[Word and element location data]
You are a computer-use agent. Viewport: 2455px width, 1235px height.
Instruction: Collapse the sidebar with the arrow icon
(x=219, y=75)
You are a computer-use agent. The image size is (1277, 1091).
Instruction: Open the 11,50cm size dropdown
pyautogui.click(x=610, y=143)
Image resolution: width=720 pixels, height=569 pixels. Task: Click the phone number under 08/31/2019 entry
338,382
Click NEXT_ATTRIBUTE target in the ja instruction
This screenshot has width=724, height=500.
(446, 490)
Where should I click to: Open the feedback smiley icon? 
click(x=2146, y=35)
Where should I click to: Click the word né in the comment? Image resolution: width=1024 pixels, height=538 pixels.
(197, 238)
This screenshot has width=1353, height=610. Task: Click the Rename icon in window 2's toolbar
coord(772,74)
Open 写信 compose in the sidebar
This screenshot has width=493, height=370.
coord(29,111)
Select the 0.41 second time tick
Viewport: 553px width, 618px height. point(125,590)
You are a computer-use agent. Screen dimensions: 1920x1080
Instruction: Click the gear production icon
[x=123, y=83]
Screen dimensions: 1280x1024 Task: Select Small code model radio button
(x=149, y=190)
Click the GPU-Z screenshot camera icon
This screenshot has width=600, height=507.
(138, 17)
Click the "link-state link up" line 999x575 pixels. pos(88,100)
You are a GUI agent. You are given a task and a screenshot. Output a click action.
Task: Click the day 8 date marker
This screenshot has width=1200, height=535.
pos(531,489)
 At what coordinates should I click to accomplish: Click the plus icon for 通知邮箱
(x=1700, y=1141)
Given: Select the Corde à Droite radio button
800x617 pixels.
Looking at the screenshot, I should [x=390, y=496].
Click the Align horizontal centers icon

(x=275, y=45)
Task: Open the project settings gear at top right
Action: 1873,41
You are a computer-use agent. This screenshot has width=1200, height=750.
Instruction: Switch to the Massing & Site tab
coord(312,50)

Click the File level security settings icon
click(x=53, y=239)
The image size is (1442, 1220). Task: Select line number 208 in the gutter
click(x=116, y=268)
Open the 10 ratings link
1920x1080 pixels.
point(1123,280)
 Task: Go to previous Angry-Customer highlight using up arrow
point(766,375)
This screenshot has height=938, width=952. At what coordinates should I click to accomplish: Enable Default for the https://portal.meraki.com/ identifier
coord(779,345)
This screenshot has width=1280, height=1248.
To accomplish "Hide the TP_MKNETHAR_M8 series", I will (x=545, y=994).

### WHAT IS NEEDED
Extract every line of the records above verbatim, from the first line through the last.

### WRITTEN ANSWER
You are a computer-use agent. Viewport: 2455px width, 1235px height.
Instruction: Collapse the sidebar with the arrow icon
(x=219, y=75)
You are a computer-use agent. The image size is (1277, 1091).
Instruction: Open the 11,50cm size dropdown
pyautogui.click(x=610, y=143)
Image resolution: width=720 pixels, height=569 pixels. Task: Click the phone number under 08/31/2019 entry
338,382
Click NEXT_ATTRIBUTE target in the ja instruction
This screenshot has width=724, height=500.
(446, 490)
Where should I click to: Open the feedback smiley icon? 
click(x=2146, y=35)
Where should I click to: Click the word né in the comment? Image resolution: width=1024 pixels, height=538 pixels.
(197, 238)
This screenshot has width=1353, height=610. Task: Click the Rename icon in window 2's toolbar
coord(772,74)
Open 写信 compose in the sidebar
This screenshot has width=493, height=370.
coord(29,111)
Select the 0.41 second time tick
Viewport: 553px width, 618px height. point(125,590)
You are a computer-use agent. Screen dimensions: 1920x1080
Instruction: Click the gear production icon
[x=123, y=83]
Screen dimensions: 1280x1024 Task: Select Small code model radio button
(x=149, y=190)
Click the GPU-Z screenshot camera icon
This screenshot has width=600, height=507.
(138, 17)
Click the "link-state link up" line 999x575 pixels. pos(88,100)
You are a GUI agent. You are given a task and a screenshot. Output a click action.
Task: Click the day 8 date marker
This screenshot has width=1200, height=535.
pos(531,489)
 At what coordinates should I click to accomplish: Click the plus icon for 通知邮箱
(x=1700, y=1141)
Given: Select the Corde à Droite radio button
800x617 pixels.
Looking at the screenshot, I should [x=390, y=496].
Click the Align horizontal centers icon

(x=275, y=45)
Task: Open the project settings gear at top right
Action: 1873,41
You are a computer-use agent. This screenshot has width=1200, height=750.
Instruction: Switch to the Massing & Site tab
coord(312,50)

Click the File level security settings icon
click(x=53, y=239)
The image size is (1442, 1220). Task: Select line number 208 in the gutter
click(x=116, y=268)
Open the 10 ratings link
1920x1080 pixels.
point(1123,280)
 Task: Go to previous Angry-Customer highlight using up arrow
point(766,375)
This screenshot has height=938, width=952. At what coordinates should I click to accomplish: Enable Default for the https://portal.meraki.com/ identifier
coord(779,345)
This screenshot has width=1280, height=1248.
To accomplish "Hide the TP_MKNETHAR_M8 series", I will (x=545, y=994).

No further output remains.